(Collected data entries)

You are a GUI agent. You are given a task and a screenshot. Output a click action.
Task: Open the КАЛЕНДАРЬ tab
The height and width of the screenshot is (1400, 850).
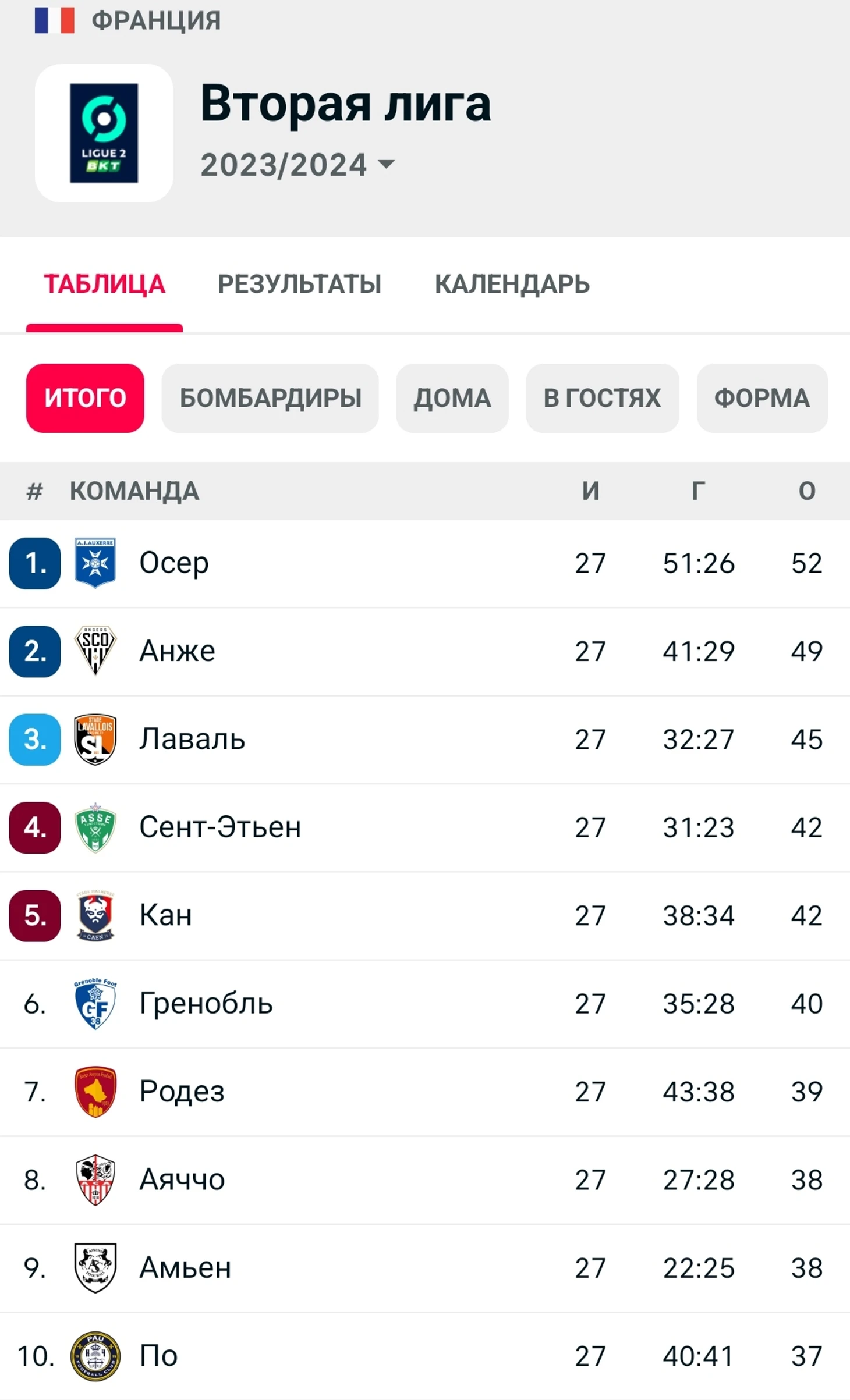tap(512, 284)
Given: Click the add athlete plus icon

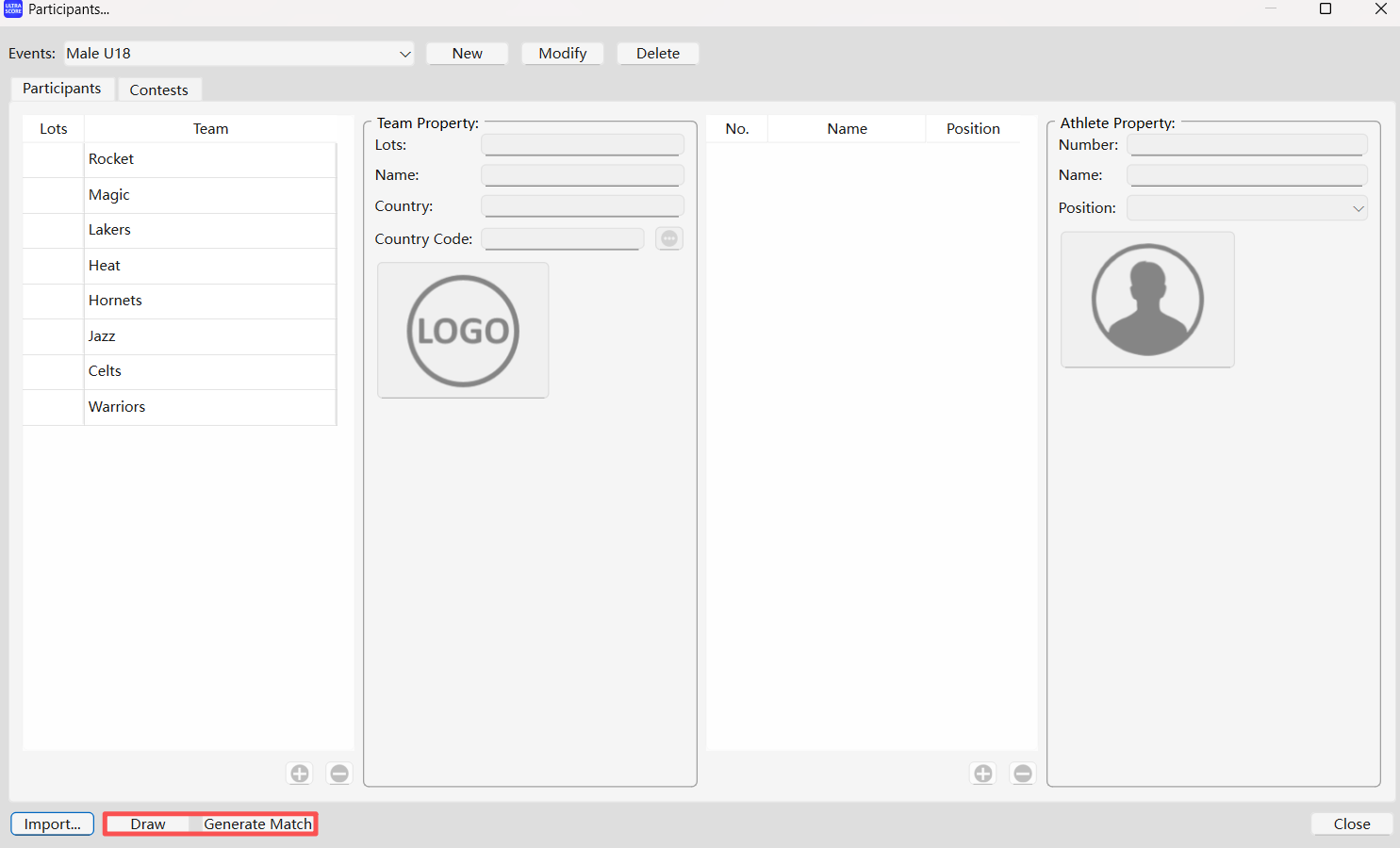Looking at the screenshot, I should click(983, 774).
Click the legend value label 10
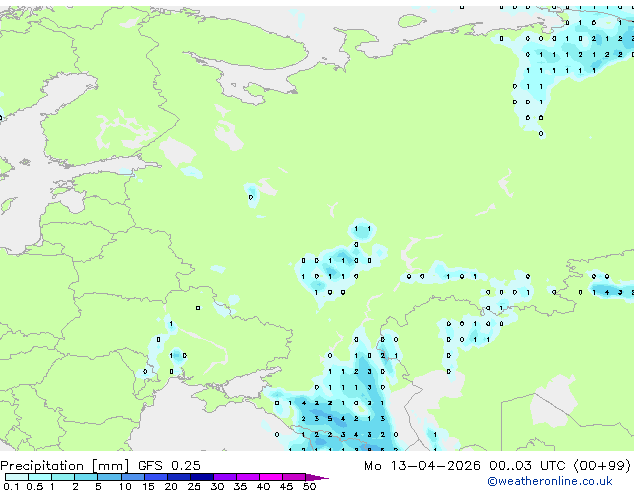Image resolution: width=634 pixels, height=490 pixels. pyautogui.click(x=124, y=487)
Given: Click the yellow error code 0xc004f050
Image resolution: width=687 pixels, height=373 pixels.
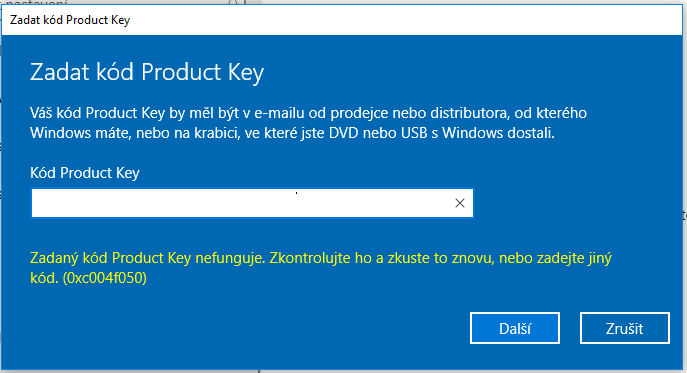Looking at the screenshot, I should pos(105,278).
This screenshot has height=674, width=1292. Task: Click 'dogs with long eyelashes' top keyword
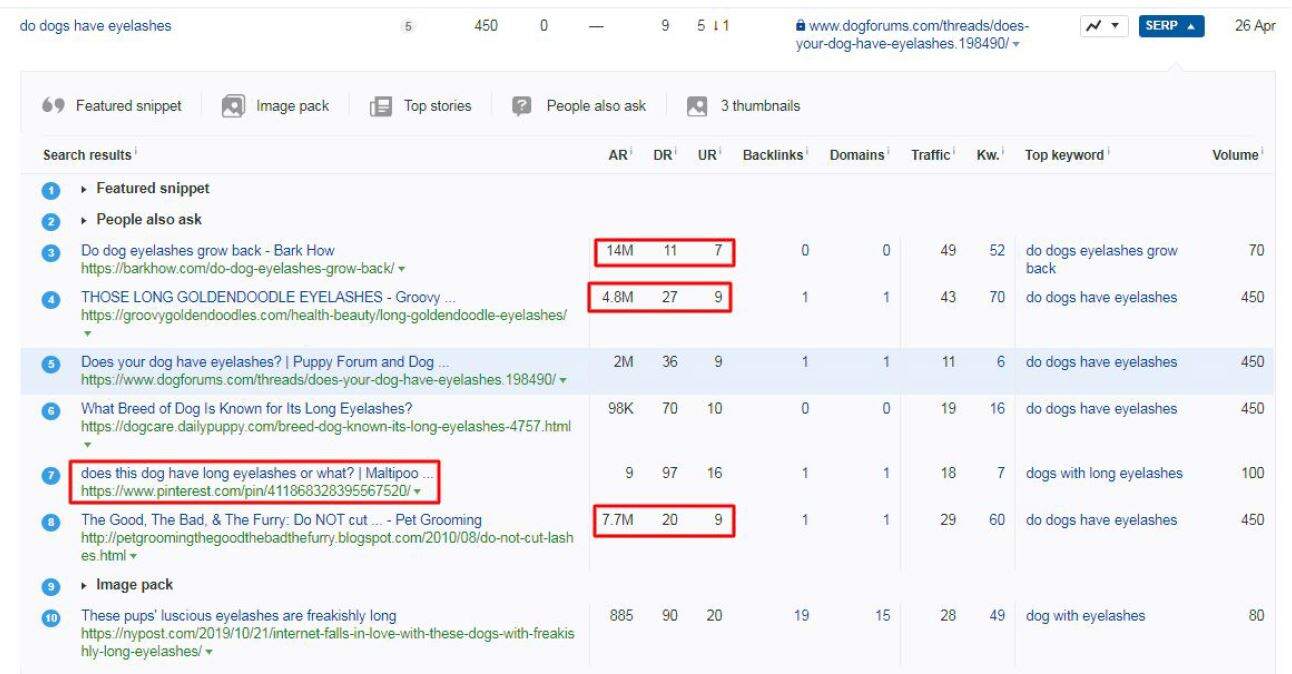[x=1103, y=473]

■ ABOUT THIS TASK
Set the records down again precisely, skipping every image.

■ EXERCISE OUTPUT
You are a GUI agent. You are given a task and a screenshot. Output a click action.
Task: Open the КАЛЕНДАРЬ tab
The height and width of the screenshot is (1400, 850).
tap(512, 284)
Given: Click the add athlete plus icon

Looking at the screenshot, I should click(983, 774).
Click the legend value label 10
Image resolution: width=634 pixels, height=490 pixels. pyautogui.click(x=124, y=487)
Given: Click the yellow error code 0xc004f050
Image resolution: width=687 pixels, height=373 pixels.
Looking at the screenshot, I should pos(105,278).
This screenshot has height=674, width=1292. Task: Click 'dogs with long eyelashes' top keyword
[x=1103, y=473]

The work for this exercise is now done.